1.13.2005

WASTED TALENT

i'm tired and i want to go to bed, but before i drift off i want somebody to come up with a sentence that uses the phrase, "but it wasn't fair to the other pants," or some variation (e.g. "it's not fair to the other pants"). also, if your name is nelio be sure to read my response to the comments in the previous post... words must not go to waste.

aw hell, as long as i'm still up i might as well share something with you: i woke up sluggish this morning and let my alarm play conservative talk radio for amusement and i happened to catch the 'calls from listeners' section (where the ultra-right can call in to either reinforce jay severin's world view, more frequently, ask him what they should be thinking about a particular topic... that's not a joke; i'm quite serious). today's topic: gays in the military. you can guess how out of control it all became, yes? dig this, brethren: he quotes jack fucking nicholson from a few good men... "who's going to do it? you? you, lieutenant weinberg?" asks jack in the movie. jay, our savior and radio host, directs this reference to the gay population, because "believe it or not, folks, we are at war, and our soldiers need to be able to protect us; they have to be capable of fighting for our freedom" (he rolls the last phrase in his mouth, savoring the gravity of his words). oh, i'm sorry, did anybody mind that jay severin just implied that gays are physically inferior to the straight boys? luckily we get a call from a local army recruiter (and i live in fucking Massachusetts people! ) who then proceeds to tell everyone listening that yes! the army does discriminate! yes, think i, finally someone steps up to call this man on his gross negligence and slander! but alas, the cards fall differently, because she spews: "jay, the army discriminates against all kinds of people, not just gays... we discriminate against people with really bad asthma, and people physical disabilities, and.. and.. (she struggles at this point, her voice pleading for jay to bail her out. clearly the poor thing did not expect the deep end to be so deep), jay, our lord and savior of talk radio, picks up where she left off: "...people who have extremely bad vision."

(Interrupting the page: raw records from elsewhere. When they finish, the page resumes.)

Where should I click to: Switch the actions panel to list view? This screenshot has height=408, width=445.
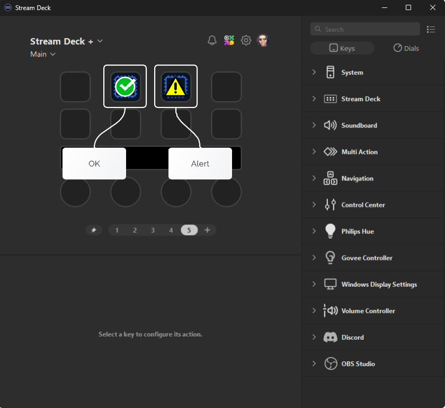click(431, 29)
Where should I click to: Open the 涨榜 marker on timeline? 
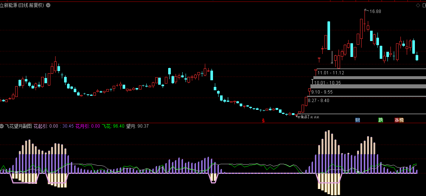click(399, 120)
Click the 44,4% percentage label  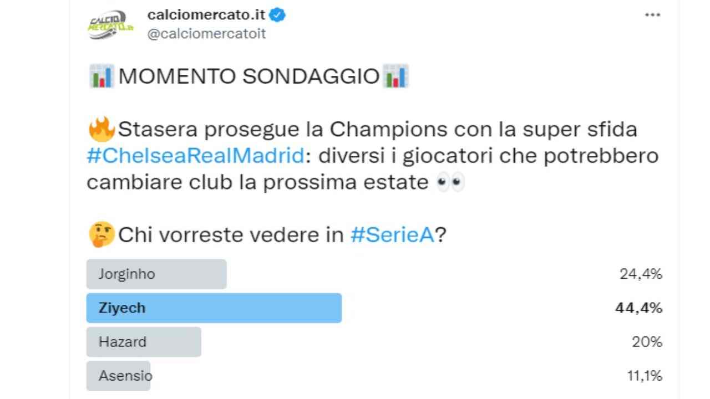click(638, 308)
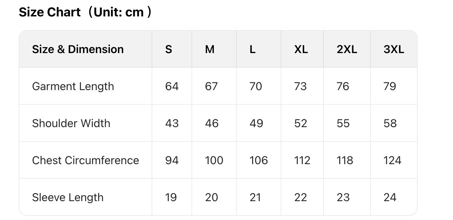Select Shoulder Width value 55 for 2XL
Screen dimensions: 453x220
[343, 123]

wow. thank god for jay severin. not only did he save this brave woman, but he managed to fucking equate homosexuality with a medically fucking certifiable physical disability. you see? this is why i dry-heave sometimes.

i only have one thing to say about this particular (and unsurprising) stance on homosexuality: jay severin, have you ever been to halsted market days? because i have.... in the summertime... and i'll fucking tell you, jay severin, if i ever needed anyone to protect my freedom, i pick those dudes. those gay guys are fucking JACKED. i will swear to you all that i have never, ever in my life seen such a collection of ripped, pumped, jacked-up, musclebound, lou-fucking-ferrigno dudes in one place. i haven't been that irrationally intimidated by anything ever in my entire life and i was selling fucking jewelry for god's sake! i actually got hit on once and, not being gay myself, i politely declined, turned and soiled myself. so anyone who thinks that all gay men are lilly-white, limp-wristed pantywaists can just go and fuck themselves right in their bigoted, ignorant asses... ironic, eh?

and mad respect to you diesel gay men, i can't even get down to the gym.

here's something for you to read... keep in mind this is from Massachusetts where fucking ted fucking kennedy lives:

(also did i hear him say we should kill all muslims? actually, my dear friends, i did. check up on this guy.)

1 comment:

neilio said...

Jay Severin is a close second to Ann Coulter on the "People Neil Can't Fucking Stand" list. I'd write more, but I have to go spit the bile out of my mouth after reading his op-ed (for like the tenth time).